── Excerpted records ──

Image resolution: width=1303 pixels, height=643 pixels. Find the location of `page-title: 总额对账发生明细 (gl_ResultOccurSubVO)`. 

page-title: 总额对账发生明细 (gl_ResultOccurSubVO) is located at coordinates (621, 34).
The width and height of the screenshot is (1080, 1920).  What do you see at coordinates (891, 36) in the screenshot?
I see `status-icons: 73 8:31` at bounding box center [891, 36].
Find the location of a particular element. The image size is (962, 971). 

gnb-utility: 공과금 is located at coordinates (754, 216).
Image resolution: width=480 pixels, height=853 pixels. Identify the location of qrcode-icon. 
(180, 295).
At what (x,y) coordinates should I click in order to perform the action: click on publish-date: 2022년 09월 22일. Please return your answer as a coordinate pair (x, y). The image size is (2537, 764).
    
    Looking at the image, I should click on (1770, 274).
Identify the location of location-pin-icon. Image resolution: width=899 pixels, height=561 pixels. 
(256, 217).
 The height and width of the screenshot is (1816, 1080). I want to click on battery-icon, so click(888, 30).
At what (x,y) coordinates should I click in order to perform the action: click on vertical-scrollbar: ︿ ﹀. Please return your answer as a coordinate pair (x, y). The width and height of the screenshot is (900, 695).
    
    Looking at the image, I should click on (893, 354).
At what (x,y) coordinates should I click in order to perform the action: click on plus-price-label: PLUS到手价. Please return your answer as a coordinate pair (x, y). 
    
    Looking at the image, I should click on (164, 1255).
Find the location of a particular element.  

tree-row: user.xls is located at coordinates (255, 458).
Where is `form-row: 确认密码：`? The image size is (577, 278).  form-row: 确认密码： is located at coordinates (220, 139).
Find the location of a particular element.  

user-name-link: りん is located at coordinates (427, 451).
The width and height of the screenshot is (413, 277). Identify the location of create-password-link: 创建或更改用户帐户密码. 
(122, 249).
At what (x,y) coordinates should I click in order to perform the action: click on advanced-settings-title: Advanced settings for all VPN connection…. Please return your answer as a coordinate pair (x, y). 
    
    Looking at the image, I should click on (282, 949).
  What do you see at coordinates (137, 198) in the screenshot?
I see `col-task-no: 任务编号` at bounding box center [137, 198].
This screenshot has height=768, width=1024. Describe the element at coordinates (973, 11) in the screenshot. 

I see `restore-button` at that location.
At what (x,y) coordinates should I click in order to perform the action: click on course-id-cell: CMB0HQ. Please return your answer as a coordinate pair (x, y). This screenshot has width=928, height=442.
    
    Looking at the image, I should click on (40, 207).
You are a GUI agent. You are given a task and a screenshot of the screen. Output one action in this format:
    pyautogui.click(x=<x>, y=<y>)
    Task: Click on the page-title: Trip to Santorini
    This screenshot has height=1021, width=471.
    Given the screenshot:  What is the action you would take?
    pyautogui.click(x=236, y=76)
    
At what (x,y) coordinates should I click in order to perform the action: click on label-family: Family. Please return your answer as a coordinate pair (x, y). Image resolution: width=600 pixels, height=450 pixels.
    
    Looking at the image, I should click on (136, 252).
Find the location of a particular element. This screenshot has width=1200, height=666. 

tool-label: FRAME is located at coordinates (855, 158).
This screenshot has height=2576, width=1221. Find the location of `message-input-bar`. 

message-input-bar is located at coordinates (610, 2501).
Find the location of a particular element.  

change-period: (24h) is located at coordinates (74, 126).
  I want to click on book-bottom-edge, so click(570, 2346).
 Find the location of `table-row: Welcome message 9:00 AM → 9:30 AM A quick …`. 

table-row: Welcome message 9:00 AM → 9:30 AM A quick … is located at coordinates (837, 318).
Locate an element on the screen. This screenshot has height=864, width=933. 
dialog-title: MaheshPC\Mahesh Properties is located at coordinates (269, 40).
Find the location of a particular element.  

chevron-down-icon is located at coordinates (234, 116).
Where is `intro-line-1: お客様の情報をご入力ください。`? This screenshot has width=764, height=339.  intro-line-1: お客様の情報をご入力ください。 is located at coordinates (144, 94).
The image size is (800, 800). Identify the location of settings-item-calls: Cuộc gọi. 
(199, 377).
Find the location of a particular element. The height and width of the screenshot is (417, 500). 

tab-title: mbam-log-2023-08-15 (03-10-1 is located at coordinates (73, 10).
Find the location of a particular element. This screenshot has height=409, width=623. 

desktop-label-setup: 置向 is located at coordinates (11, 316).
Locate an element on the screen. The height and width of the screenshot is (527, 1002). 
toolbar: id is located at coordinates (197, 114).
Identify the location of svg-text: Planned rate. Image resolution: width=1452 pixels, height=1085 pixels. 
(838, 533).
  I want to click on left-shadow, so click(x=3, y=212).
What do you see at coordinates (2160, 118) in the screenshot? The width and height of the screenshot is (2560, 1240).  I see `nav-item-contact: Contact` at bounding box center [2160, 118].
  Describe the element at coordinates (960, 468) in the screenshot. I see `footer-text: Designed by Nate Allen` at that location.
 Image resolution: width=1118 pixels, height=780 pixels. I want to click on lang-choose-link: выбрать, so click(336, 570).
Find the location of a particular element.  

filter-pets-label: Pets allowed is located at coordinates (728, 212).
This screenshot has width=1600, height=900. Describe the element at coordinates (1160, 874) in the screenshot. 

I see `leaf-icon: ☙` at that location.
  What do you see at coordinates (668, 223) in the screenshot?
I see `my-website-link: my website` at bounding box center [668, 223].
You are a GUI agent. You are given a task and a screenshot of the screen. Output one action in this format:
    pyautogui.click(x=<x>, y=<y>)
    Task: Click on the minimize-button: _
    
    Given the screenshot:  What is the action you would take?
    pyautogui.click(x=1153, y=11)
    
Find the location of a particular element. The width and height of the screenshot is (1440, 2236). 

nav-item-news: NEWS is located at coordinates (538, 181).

───

### Exercise instructions
Please rewrite all of the material above, changing "particular element" to "specific element" and leaving everything else unchanged.

### Task result
Image resolution: width=1303 pixels, height=643 pixels. Find the location of `page-title: 总额对账发生明细 (gl_ResultOccurSubVO)`. 

page-title: 总额对账发生明细 (gl_ResultOccurSubVO) is located at coordinates (621, 34).
The width and height of the screenshot is (1080, 1920).  What do you see at coordinates (891, 36) in the screenshot?
I see `status-icons: 73 8:31` at bounding box center [891, 36].
Find the location of a specific element. The image size is (962, 971). 

gnb-utility: 공과금 is located at coordinates (754, 216).
Image resolution: width=480 pixels, height=853 pixels. Identify the location of qrcode-icon. 
(180, 295).
At what (x,y) coordinates should I click in order to perform the action: click on publish-date: 2022년 09월 22일. Please return your answer as a coordinate pair (x, y). The image size is (2537, 764).
    
    Looking at the image, I should click on (1770, 274).
Identify the location of location-pin-icon. Image resolution: width=899 pixels, height=561 pixels. 
(256, 217).
 The height and width of the screenshot is (1816, 1080). I want to click on battery-icon, so click(888, 30).
At what (x,y) coordinates should I click in order to perform the action: click on vertical-scrollbar: ︿ ﹀. Please return your answer as a coordinate pair (x, y). The width and height of the screenshot is (900, 695).
    
    Looking at the image, I should click on (893, 354).
At what (x,y) coordinates should I click in order to perform the action: click on plus-price-label: PLUS到手价. Please return your answer as a coordinate pair (x, y). 
    
    Looking at the image, I should click on (164, 1255).
Find the location of a specific element.  

tree-row: user.xls is located at coordinates (255, 458).
Where is `form-row: 确认密码：`? The image size is (577, 278).  form-row: 确认密码： is located at coordinates (220, 139).
Find the location of a specific element.  

user-name-link: りん is located at coordinates (427, 451).
The width and height of the screenshot is (413, 277). Identify the location of create-password-link: 创建或更改用户帐户密码. 
(122, 249).
At what (x,y) coordinates should I click in order to perform the action: click on advanced-settings-title: Advanced settings for all VPN connection…. Please return your answer as a coordinate pair (x, y). 
    
    Looking at the image, I should click on (282, 949).
  What do you see at coordinates (137, 198) in the screenshot?
I see `col-task-no: 任务编号` at bounding box center [137, 198].
This screenshot has height=768, width=1024. Describe the element at coordinates (973, 11) in the screenshot. 

I see `restore-button` at that location.
At what (x,y) coordinates should I click in order to perform the action: click on course-id-cell: CMB0HQ. Please return your answer as a coordinate pair (x, y). This screenshot has width=928, height=442.
    
    Looking at the image, I should click on (40, 207).
You are a GUI agent. You are given a task and a screenshot of the screen. Output one action in this format:
    pyautogui.click(x=<x>, y=<y>)
    Task: Click on the page-title: Trip to Santorini
    This screenshot has height=1021, width=471.
    Given the screenshot:  What is the action you would take?
    pyautogui.click(x=236, y=76)
    
At what (x,y) coordinates should I click in order to perform the action: click on label-family: Family. Please return your answer as a coordinate pair (x, y). Image resolution: width=600 pixels, height=450 pixels.
    
    Looking at the image, I should click on (136, 252).
Find the location of a specific element. This screenshot has width=1200, height=666. 

tool-label: FRAME is located at coordinates (855, 158).
This screenshot has height=2576, width=1221. Find the location of `message-input-bar`. 

message-input-bar is located at coordinates (610, 2501).
Find the location of a specific element.  

change-period: (24h) is located at coordinates (74, 126).
  I want to click on book-bottom-edge, so click(570, 2346).
 Find the location of `table-row: Welcome message 9:00 AM → 9:30 AM A quick …`. 

table-row: Welcome message 9:00 AM → 9:30 AM A quick … is located at coordinates (837, 318).
Locate an element on the screen. This screenshot has height=864, width=933. 
dialog-title: MaheshPC\Mahesh Properties is located at coordinates (269, 40).
Find the location of a specific element.  

chevron-down-icon is located at coordinates (234, 116).
Where is `intro-line-1: お客様の情報をご入力ください。`? This screenshot has width=764, height=339.  intro-line-1: お客様の情報をご入力ください。 is located at coordinates (144, 94).
The image size is (800, 800). Identify the location of settings-item-calls: Cuộc gọi. 
(199, 377).
Find the location of a specific element. The height and width of the screenshot is (417, 500). 

tab-title: mbam-log-2023-08-15 (03-10-1 is located at coordinates (73, 10).
Find the location of a specific element. This screenshot has height=409, width=623. 

desktop-label-setup: 置向 is located at coordinates (11, 316).
Locate an element on the screen. The height and width of the screenshot is (527, 1002). 
toolbar: id is located at coordinates (197, 114).
Identify the location of svg-text: Planned rate. Image resolution: width=1452 pixels, height=1085 pixels. 
(838, 533).
  I want to click on left-shadow, so click(x=3, y=212).
What do you see at coordinates (2160, 118) in the screenshot? The width and height of the screenshot is (2560, 1240).  I see `nav-item-contact: Contact` at bounding box center [2160, 118].
  Describe the element at coordinates (960, 468) in the screenshot. I see `footer-text: Designed by Nate Allen` at that location.
 Image resolution: width=1118 pixels, height=780 pixels. I want to click on lang-choose-link: выбрать, so click(336, 570).
Find the location of a specific element.  

filter-pets-label: Pets allowed is located at coordinates (728, 212).
This screenshot has width=1600, height=900. Describe the element at coordinates (1160, 874) in the screenshot. 

I see `leaf-icon: ☙` at that location.
  What do you see at coordinates (668, 223) in the screenshot?
I see `my-website-link: my website` at bounding box center [668, 223].
You are a GUI agent. You are given a task and a screenshot of the screen. Output one action in this format:
    pyautogui.click(x=<x>, y=<y>)
    Task: Click on the minimize-button: _
    
    Given the screenshot:  What is the action you would take?
    pyautogui.click(x=1153, y=11)
    
Find the location of a specific element. The width and height of the screenshot is (1440, 2236). 

nav-item-news: NEWS is located at coordinates (538, 181).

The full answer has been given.